Eva Hampl, USCIB’s director for investment, trade and financial services was in Paris last week representing USCIB at a special roundtable at the OECD on Integrity, the Fight Against Corruption and Responsible Business Conduct in the State-Owned Enterprises (SOE) Sector.
As a discussant on the issue of transparency, Hampl noted that SOEs are increasing in global commerce, where 22% of the world’s largest 100 firms are effectively under state control. “As SOEs proliferate, they disadvantage companies operating without state support or control,” warned Hampl.
The OECD Foreign Bribery Report, which was published December 2014 and is based on data from the 427 foreign bribery cases that have been concluded since the entry into force of the OECD Anti-Bribery Convention in 1999, found that bribes were offered or given most frequently to employees of SOEs at 27% of the total cases.
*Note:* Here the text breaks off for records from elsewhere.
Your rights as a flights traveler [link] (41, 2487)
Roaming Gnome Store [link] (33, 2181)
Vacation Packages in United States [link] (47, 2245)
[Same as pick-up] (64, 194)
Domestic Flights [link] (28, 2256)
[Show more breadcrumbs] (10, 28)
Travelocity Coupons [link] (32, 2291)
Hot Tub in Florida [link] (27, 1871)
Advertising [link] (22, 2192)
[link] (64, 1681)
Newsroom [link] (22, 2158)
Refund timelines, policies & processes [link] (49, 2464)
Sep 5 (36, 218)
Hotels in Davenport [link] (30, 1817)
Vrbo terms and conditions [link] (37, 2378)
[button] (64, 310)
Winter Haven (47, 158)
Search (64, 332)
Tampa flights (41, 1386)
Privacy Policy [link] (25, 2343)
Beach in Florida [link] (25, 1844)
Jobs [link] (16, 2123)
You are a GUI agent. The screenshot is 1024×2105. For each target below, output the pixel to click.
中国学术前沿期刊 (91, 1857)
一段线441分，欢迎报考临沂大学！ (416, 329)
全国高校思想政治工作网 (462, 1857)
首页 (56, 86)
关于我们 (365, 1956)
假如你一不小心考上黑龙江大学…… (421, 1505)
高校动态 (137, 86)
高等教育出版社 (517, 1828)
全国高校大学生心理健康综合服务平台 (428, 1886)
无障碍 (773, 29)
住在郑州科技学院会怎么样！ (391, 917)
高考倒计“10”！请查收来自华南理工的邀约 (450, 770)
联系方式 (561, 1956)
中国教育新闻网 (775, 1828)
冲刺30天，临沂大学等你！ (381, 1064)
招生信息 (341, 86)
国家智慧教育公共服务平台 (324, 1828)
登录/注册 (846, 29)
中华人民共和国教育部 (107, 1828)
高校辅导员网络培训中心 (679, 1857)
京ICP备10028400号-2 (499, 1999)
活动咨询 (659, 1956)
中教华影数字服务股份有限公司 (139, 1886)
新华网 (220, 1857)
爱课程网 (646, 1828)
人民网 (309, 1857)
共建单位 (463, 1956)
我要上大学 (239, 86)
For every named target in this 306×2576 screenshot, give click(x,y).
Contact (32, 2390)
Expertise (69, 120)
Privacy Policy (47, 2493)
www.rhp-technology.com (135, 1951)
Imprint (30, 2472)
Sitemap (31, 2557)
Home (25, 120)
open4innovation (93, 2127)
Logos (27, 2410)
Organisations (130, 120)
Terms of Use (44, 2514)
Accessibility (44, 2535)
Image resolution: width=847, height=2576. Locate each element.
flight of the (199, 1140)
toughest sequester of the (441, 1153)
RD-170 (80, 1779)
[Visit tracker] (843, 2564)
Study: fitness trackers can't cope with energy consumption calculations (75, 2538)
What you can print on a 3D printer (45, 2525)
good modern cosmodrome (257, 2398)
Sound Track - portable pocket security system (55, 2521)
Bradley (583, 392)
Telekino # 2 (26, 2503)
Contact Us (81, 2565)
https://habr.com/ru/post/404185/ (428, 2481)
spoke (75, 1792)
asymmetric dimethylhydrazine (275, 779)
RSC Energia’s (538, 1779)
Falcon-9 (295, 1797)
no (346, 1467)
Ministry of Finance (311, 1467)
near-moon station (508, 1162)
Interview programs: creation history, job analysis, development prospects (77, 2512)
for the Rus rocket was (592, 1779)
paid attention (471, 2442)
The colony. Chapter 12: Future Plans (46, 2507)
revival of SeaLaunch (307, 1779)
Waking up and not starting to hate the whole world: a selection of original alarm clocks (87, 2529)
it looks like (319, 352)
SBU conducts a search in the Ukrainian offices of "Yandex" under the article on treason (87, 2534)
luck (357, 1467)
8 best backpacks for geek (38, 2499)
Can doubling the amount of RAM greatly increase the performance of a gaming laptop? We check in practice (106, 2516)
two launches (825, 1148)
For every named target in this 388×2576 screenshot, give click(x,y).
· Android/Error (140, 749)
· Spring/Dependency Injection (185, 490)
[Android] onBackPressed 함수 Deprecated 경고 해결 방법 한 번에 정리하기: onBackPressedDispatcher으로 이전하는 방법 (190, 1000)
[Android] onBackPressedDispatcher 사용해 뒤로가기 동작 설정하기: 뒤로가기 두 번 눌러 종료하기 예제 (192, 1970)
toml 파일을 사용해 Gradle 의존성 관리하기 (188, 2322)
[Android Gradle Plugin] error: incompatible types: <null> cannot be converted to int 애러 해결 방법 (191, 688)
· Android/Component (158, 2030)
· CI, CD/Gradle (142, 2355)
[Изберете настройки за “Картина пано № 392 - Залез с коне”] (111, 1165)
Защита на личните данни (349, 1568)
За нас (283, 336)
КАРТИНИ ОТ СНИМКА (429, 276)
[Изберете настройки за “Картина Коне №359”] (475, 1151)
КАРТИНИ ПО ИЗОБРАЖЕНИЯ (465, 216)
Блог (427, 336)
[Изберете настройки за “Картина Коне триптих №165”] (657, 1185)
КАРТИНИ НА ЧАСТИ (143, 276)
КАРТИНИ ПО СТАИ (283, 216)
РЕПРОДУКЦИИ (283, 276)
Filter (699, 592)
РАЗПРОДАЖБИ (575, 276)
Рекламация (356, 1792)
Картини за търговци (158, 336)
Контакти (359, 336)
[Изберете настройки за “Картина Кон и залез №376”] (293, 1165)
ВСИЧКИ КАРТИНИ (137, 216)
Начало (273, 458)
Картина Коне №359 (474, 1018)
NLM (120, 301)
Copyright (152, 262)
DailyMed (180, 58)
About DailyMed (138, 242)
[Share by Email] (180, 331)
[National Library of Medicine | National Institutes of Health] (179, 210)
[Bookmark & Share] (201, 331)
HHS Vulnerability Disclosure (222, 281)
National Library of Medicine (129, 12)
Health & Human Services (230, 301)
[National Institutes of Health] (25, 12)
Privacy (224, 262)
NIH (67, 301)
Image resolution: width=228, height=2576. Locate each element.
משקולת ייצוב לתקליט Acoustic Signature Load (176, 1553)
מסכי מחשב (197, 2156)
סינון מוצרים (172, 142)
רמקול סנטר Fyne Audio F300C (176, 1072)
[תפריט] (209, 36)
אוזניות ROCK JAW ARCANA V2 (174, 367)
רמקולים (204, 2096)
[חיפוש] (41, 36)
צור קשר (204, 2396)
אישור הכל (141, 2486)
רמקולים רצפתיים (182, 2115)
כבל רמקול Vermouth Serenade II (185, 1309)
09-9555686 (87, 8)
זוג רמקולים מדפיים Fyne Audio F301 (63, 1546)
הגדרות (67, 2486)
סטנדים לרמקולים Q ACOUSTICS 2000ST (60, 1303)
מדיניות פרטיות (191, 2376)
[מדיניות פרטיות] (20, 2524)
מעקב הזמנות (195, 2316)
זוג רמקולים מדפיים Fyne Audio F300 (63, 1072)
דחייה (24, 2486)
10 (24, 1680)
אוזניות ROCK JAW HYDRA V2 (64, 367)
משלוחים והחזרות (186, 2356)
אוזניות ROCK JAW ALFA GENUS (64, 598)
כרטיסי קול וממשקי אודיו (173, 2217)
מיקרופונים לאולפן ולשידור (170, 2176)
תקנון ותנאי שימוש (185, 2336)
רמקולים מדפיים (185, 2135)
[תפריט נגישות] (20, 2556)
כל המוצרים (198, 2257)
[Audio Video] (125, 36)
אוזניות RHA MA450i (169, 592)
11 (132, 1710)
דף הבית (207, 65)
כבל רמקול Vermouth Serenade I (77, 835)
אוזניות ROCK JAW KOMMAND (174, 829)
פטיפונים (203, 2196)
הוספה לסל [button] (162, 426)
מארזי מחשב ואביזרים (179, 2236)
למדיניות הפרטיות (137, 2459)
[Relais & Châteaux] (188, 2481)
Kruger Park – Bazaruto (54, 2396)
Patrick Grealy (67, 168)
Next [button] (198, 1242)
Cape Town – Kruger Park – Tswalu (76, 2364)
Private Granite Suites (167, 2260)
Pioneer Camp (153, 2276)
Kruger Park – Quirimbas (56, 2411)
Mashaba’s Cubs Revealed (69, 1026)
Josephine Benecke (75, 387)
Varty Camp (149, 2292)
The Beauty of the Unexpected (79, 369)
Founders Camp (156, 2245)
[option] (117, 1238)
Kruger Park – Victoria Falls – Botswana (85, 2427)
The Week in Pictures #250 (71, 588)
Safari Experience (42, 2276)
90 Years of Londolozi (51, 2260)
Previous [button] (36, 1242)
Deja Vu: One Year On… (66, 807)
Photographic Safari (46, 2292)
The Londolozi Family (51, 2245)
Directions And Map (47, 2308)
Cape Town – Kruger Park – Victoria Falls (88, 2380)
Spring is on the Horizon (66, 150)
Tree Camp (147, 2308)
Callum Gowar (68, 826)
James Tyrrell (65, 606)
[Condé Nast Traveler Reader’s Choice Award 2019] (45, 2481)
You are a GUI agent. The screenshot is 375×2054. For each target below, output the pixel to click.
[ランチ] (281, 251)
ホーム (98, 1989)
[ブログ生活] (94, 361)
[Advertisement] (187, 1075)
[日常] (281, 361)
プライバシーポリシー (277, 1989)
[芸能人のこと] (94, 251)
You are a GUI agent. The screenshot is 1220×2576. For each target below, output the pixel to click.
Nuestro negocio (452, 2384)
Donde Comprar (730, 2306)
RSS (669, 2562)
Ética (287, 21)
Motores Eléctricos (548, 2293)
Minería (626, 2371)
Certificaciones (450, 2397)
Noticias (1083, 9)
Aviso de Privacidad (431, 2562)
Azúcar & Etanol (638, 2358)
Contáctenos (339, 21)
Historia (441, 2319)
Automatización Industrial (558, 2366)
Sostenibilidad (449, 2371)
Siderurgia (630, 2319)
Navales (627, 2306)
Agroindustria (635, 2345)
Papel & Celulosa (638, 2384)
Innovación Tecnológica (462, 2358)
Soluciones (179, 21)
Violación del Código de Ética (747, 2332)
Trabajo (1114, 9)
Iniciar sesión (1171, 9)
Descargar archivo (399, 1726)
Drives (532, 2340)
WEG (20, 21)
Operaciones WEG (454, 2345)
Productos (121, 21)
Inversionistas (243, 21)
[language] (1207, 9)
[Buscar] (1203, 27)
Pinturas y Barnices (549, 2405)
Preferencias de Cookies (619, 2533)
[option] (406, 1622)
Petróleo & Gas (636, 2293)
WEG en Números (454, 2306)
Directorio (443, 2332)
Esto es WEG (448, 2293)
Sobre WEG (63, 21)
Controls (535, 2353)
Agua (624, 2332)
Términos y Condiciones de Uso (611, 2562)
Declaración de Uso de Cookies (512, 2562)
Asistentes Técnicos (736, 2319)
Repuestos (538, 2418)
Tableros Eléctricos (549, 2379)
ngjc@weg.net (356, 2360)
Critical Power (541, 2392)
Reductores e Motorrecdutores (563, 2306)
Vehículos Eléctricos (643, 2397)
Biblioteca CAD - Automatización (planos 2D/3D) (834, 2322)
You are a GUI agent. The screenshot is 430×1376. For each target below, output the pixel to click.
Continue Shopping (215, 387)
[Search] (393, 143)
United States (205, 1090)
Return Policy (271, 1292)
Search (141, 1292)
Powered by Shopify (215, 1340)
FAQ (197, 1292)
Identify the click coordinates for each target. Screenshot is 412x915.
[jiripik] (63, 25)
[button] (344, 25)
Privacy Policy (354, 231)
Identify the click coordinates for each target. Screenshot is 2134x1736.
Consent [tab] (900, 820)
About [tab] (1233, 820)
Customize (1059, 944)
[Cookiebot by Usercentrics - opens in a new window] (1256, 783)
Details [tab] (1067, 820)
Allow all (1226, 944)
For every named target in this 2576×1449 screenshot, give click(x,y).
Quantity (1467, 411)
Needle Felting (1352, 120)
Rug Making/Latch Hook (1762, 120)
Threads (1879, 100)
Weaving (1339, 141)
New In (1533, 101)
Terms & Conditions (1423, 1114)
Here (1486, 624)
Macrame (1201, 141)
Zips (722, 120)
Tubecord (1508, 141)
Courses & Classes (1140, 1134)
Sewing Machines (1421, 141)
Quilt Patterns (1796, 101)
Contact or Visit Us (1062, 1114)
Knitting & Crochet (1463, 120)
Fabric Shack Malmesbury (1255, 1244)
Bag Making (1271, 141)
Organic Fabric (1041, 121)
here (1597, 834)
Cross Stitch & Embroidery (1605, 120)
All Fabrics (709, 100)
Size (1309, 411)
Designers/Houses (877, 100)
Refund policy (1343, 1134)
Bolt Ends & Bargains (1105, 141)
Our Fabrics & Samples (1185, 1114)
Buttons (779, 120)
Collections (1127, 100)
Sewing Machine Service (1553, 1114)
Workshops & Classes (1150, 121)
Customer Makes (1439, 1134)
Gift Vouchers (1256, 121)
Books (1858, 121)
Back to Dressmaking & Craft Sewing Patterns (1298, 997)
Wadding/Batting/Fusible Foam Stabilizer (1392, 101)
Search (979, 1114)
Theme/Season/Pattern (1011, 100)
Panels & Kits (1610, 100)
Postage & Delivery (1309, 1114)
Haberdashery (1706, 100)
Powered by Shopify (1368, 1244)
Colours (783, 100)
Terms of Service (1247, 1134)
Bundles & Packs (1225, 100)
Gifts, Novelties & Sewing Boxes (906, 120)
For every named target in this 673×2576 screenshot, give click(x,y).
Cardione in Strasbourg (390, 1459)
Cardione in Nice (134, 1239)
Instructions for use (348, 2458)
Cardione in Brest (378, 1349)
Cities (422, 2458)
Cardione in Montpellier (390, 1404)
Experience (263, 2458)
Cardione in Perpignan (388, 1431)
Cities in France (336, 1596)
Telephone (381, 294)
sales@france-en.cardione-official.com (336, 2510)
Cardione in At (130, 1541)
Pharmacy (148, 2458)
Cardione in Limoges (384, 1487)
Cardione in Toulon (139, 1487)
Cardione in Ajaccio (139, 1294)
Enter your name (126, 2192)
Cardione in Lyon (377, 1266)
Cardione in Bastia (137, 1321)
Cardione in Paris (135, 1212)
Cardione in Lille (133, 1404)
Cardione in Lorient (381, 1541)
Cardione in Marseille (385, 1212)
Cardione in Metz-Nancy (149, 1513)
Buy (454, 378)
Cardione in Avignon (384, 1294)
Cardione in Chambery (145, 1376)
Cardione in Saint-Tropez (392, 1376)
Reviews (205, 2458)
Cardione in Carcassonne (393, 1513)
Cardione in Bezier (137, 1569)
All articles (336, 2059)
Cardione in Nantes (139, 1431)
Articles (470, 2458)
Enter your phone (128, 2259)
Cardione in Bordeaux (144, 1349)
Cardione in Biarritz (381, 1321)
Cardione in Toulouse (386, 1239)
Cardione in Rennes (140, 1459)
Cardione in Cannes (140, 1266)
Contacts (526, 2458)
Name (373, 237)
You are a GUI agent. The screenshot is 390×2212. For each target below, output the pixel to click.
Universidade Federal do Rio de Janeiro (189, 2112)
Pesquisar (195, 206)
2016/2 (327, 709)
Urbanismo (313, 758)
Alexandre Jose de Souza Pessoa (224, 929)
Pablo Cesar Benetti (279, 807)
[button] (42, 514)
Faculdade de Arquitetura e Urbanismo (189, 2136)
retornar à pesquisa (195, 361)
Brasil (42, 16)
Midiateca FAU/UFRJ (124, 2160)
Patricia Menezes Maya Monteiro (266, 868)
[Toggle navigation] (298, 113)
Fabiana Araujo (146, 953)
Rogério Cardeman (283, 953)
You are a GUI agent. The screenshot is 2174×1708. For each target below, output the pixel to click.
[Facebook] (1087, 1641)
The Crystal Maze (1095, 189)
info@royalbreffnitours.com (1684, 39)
“SOEs are particularly vulnerable to corruption due to factors such as a close relationship between government, politicians and the SOE senior management, and in some cases lack of transparency and reporting,” said Hampl. In addition to the foreign bribery report, OECD research has found that 43 % of SOE employees surveyed have witnessed corruption and other rule-breaking in their company in the last three years.
“Corruption is a cost, also for SOEs,” Hampl added. “The OECD has stated that disclosure and transparency are some of the main concerns regarding market distortions caused by SOEs – the other concern is that SOEs are acting as agents of a sovereign government. The focus on transparency, in which space the OECD has done further work, is certainly important, however with the caveat that in the case of leveling the playing field as to SOEs, it is not a goal in itself.”
Hampl added that there has been a concerning global trend in recent years toward transferring liability from governments onto companies. “This is something that needs to be addressed. To truly level the playing field between SOEs and companies competing in the global market, SOEs must be held to the same standards.”
Following the roundtable, Hampl also participated in the consultation with the OECD Working Party on State Ownership and Privatization Practices, where she reiterated many of the points made at the roundtable, as well as emphasized the importance of the OECD to focus on the demand side of bribery.
Additionally, on the afternoon of Wednesday November 29, USCIB Vice President for Trade and Financial Services Shaun Donnelly will offer business perspectives on a panel discussion on “The OECD Anti-Bribery Convention at 20: Successes and Challenges for the Future” organized by the Coalition for Integrity on the margins of their annual gala dinner later that evening. Panelists being finalized but those invited include: Lucinda Low, member, Board of Directors, Coalition for Integrity, Nicola Bonucci (OECD) and Bruce Swartz, Department of Justice.